Já houve contactos entre os advogados de Alexandra Reis e a TAP no sentido de concretizar uma das recomendações da auditoria da Inspeção-Geral de Finanças, segundo a qual grande parte do pagamento feito à ex-administradora é nulo porque não foram cumpridos os normativos legais. Em causa estaria a devolução de 450,1 mil euros.

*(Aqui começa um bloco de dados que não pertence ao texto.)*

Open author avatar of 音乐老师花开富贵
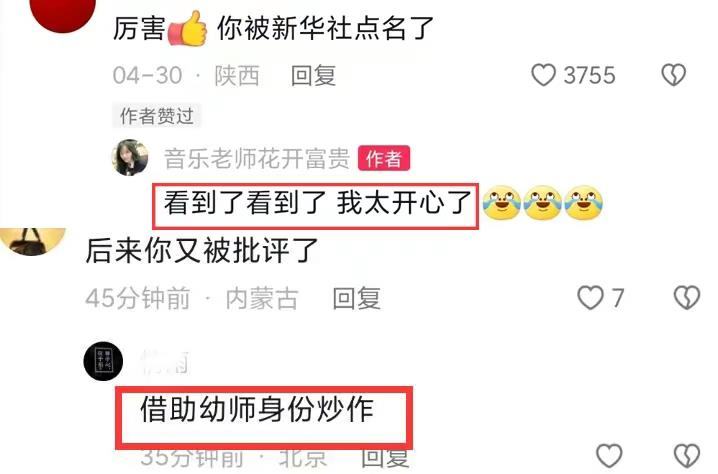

Mas, na prática, será um valor menor, porque não foi esse o montante líquido recebido por Alexandra Reis que também tem créditos laborais junto da TAP, e admitidos na própria auditoria, referentes às férias vencidas e por gozar.
Segundo a nota de vencimentos que foi anexa ao relatório da auditoria, os abonos processados pela TAP relativos à ex-administradora em fevereiro de 2022 totalizaram 517,6 mil euros, mas este valor foi sujeito a descontos de 205,2 mil euros, dos quais a fatia mais relevante diz respeito ao IRS retido no montante de 201,1 mil euros.

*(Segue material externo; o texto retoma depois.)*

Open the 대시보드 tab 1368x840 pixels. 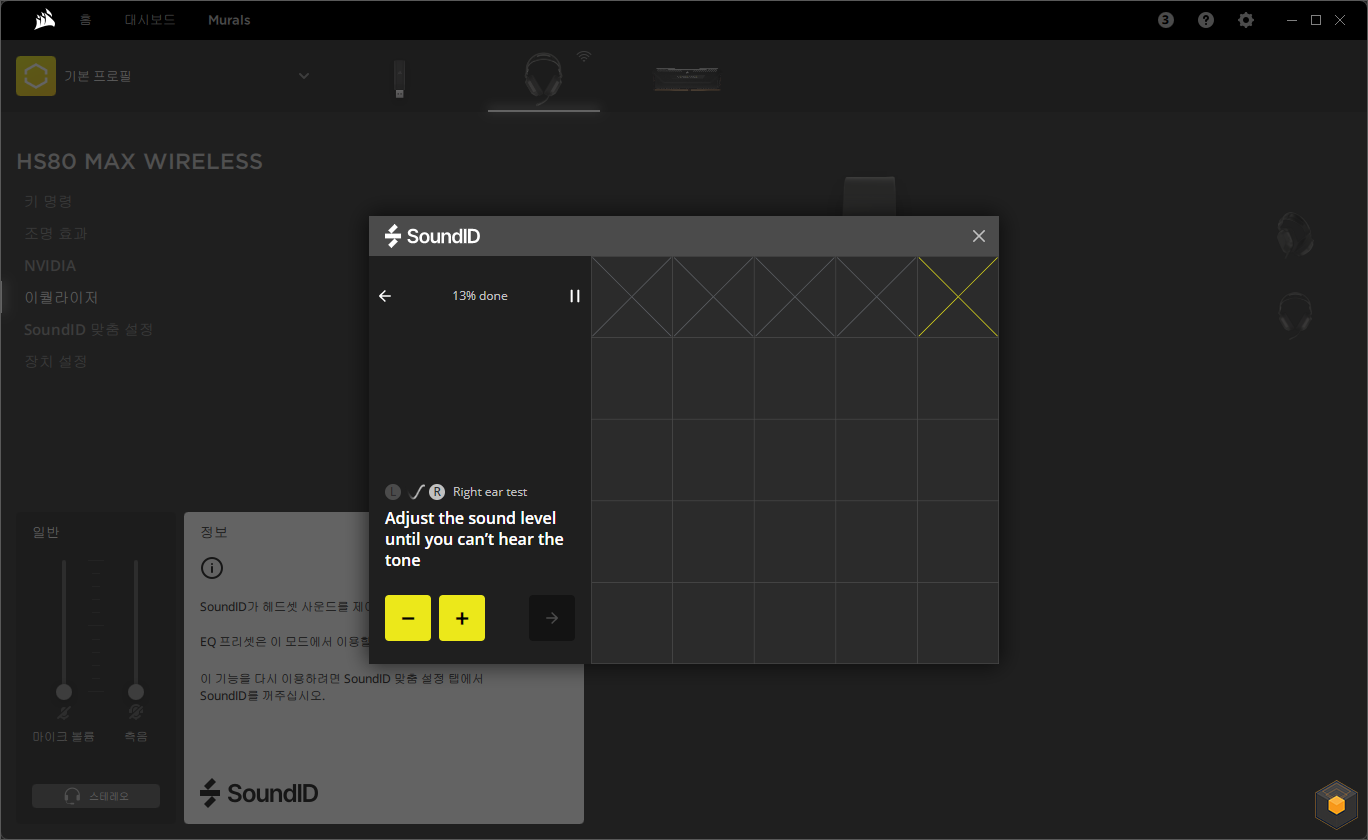149,20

Em termos líquidos, Alexandra Reis recebeu 312,4 mil euros, uma soma que inclui o vencimento de fevereiro — 17.500 euros com o corte de 30% aplicado aos cargos de administração e 56.168 euros de compensação por rescisão de vínculo contratual com o grupo TAP. A IGF diz que esta última compensação é devida, mas considera que devem ser excluídos “benefícios em género” já usufruídos no valor de 6,6 mil euros (seguros, viatura).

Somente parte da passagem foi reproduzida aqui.